As VMWare’s Sasha Emmerling notes, the edge works by pushing compute, networking and storage out of the data center, past the cloud, and into the local communities where it is needed. By interacting with user devices in this way, we avoid having to shunt massive amounts of data, much of it ephemeral and of little value beyond the immediate needs of the user, through core networks to centralized facilities at the enterprise. The beauty of it is that, through virtualization and SDN technology, the entire infrastructure can still be managed is a single entity from a centralized dashboard, giving the enterprise full control of its data ecosystem regardless of where it resides.
For organizations struggling to set up a working telecommuting environment, edge networking provides a number of ways to simplify existing topologies to reduce cost and streamline operational complexity, says Equinix’s Ryan Mallory. To get started, Mallory recommends adopting an “Interconnection Oriented Architecture” strategy that lays out a blueprint as to exactly how the system will address latency, bandwidth, security and a host of other issues. In most cases, organizations will find that relocating key digital business and IT functions to various edge nodes will enable a high degree of resiliency and scalability, all while individual nodes can be tailored to segment and optimize specific types of traffic. A major metro area, for example, will feature nodes with higher user traffic and data density, allowing you to cross-connect multiple collocated systems with partners, cloud services and network providers. Meanwhile, all nodes can be connected via optimized WAN links.
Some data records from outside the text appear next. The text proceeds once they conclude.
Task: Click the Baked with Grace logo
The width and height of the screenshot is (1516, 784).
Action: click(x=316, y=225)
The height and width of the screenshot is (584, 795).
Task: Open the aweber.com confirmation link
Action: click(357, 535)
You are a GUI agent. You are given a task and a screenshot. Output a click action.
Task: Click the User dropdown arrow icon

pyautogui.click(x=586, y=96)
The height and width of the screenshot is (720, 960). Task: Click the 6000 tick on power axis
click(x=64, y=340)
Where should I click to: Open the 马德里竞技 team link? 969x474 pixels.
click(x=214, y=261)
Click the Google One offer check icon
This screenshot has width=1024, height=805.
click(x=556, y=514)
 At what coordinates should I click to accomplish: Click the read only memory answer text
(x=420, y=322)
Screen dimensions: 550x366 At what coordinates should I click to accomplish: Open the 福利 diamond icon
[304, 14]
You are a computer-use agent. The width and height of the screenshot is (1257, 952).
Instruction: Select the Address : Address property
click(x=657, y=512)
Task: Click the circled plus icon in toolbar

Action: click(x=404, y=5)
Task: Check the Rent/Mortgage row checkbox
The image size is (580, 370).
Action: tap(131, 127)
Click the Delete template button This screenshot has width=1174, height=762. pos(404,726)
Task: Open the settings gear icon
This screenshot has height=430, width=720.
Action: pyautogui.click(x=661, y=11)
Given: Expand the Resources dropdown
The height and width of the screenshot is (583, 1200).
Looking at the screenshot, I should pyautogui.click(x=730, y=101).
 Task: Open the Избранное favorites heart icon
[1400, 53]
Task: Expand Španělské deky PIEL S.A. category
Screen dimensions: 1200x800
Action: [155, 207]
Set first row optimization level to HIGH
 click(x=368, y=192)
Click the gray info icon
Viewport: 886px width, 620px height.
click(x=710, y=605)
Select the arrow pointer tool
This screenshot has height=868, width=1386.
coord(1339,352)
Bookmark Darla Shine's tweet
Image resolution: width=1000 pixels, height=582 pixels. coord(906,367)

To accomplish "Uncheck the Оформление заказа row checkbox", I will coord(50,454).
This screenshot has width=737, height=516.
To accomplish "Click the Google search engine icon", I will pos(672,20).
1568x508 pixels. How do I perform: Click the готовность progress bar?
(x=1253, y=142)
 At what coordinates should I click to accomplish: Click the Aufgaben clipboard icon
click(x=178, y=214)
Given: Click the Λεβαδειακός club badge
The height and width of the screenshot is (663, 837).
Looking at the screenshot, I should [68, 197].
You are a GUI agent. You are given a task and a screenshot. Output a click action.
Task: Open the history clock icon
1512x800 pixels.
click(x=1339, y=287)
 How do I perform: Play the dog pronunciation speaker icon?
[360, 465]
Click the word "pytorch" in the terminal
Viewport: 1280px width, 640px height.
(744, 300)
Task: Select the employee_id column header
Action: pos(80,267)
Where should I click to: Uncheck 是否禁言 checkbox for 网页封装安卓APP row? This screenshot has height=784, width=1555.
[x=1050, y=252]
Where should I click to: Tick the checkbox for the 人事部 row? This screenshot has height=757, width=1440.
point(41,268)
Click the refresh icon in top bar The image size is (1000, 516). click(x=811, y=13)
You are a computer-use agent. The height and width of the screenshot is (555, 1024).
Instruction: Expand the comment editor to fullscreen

On the hardware level, the edge should combine ruggedness and broad scalability within an extremely small footprint. Already, traffic is starting to push past the 10Gbit/s edge infrastructure that has been deployed so far, causing providers to seek out 25, 40 and even 100Gbit/s solutions. At the same time, this new infrastructure will exist in a wide range of extreme environments, from the hottest deserts to near-arctic cold, with the durability to withstand earthquakes, hurricanes and other disasters. And functionally, of course, edge equipment should provide a wide range of fronthaul and backhaul services, network capabilities and centralized test and management functions, preferably through both open source and commercial SDN controllers.
Even the largest, most dominant enterprises in their fields will have a tough time surviving in the new digital economy if they lack the resilience to withstand disruption. By pushing infrastructure to the edge, organizations of all sizes will find they can more easily absorb the shock of unexpected events, putting them in a better position to thrive both during the crisis and afterward.